Email receipts, confirmations, tracking numbers - and marketing
The historical open rates of transactional emails hover around 70% because they are, by nature, highly relevant. These messages usually pertain to a recent customer action and contain important information such as a printable receipt, order confirmation and details, tracking number or estimated time of delivery.
Traditionally, transactional emails were executed by IT or back-office transactional systems. As a result, their "just the facts" content represented a huge missed opportunity for companies to better market their products and open up valuable dialogue with consumers.

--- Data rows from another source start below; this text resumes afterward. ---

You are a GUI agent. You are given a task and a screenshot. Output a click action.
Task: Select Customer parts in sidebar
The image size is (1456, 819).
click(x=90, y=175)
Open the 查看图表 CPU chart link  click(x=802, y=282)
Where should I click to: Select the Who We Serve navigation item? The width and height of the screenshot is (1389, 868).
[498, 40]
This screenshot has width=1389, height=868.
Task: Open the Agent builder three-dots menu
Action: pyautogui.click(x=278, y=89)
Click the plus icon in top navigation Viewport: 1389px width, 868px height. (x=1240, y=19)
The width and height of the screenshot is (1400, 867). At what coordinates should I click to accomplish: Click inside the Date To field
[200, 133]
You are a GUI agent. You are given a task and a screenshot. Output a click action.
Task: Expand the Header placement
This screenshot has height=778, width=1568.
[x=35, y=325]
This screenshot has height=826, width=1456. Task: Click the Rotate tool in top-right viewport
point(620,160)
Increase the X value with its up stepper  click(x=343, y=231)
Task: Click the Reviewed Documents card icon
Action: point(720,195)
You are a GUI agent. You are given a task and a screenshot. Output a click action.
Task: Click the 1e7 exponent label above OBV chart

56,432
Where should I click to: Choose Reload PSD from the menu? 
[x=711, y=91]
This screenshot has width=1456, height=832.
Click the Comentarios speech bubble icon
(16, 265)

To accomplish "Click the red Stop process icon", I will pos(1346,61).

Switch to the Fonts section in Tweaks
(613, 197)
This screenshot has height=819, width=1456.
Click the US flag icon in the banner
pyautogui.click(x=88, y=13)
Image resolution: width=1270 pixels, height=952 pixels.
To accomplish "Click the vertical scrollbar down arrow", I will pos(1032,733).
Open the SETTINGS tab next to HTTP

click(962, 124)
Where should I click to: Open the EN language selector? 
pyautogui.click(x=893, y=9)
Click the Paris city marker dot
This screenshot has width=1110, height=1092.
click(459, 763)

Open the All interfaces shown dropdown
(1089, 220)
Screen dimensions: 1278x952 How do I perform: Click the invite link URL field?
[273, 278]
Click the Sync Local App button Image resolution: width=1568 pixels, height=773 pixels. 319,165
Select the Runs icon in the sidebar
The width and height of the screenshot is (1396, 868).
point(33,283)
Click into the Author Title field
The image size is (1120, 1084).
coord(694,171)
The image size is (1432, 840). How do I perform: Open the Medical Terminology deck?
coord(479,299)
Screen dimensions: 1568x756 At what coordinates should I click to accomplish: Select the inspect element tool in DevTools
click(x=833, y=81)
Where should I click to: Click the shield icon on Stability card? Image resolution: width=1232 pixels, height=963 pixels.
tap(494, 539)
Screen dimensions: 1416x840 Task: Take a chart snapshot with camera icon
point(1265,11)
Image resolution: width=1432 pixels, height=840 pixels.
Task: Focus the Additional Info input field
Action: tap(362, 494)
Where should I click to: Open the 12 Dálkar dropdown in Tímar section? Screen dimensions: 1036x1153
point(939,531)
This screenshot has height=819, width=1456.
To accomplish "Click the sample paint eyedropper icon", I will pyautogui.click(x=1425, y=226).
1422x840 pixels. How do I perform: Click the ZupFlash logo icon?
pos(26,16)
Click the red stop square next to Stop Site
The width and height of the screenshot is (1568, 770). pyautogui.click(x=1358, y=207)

Today, many marketers are in a better position to enhance the messaging and appearance of transactional emails, as new technology enables them to manage branding and offer management while the transactional sending infrastructure is handled by IT. For example, marketers can offer cross-sell and up-sell opportunities within transactional emails for a specific purchase, such as including a follow-up offer for headphones within the shipping confirmation for the recent purchase of an MP3 player.
Yet with 67% of consumers now open to receiving marketing messages in transactional emails, according to database marketing agency Merkle, and nearly three-quarters of the US email market not including offers or ads in their transactional messages, according to data from JupiterResearch, marketers have only scratched the surface. Additionally, with the amount of transactional emails received by consumers expected to double from 2007 to 2012, as found by JupiterResearch, there is no question that marketers can stand to benefit by taking more control over this key part of the dialogue between a company and its customers.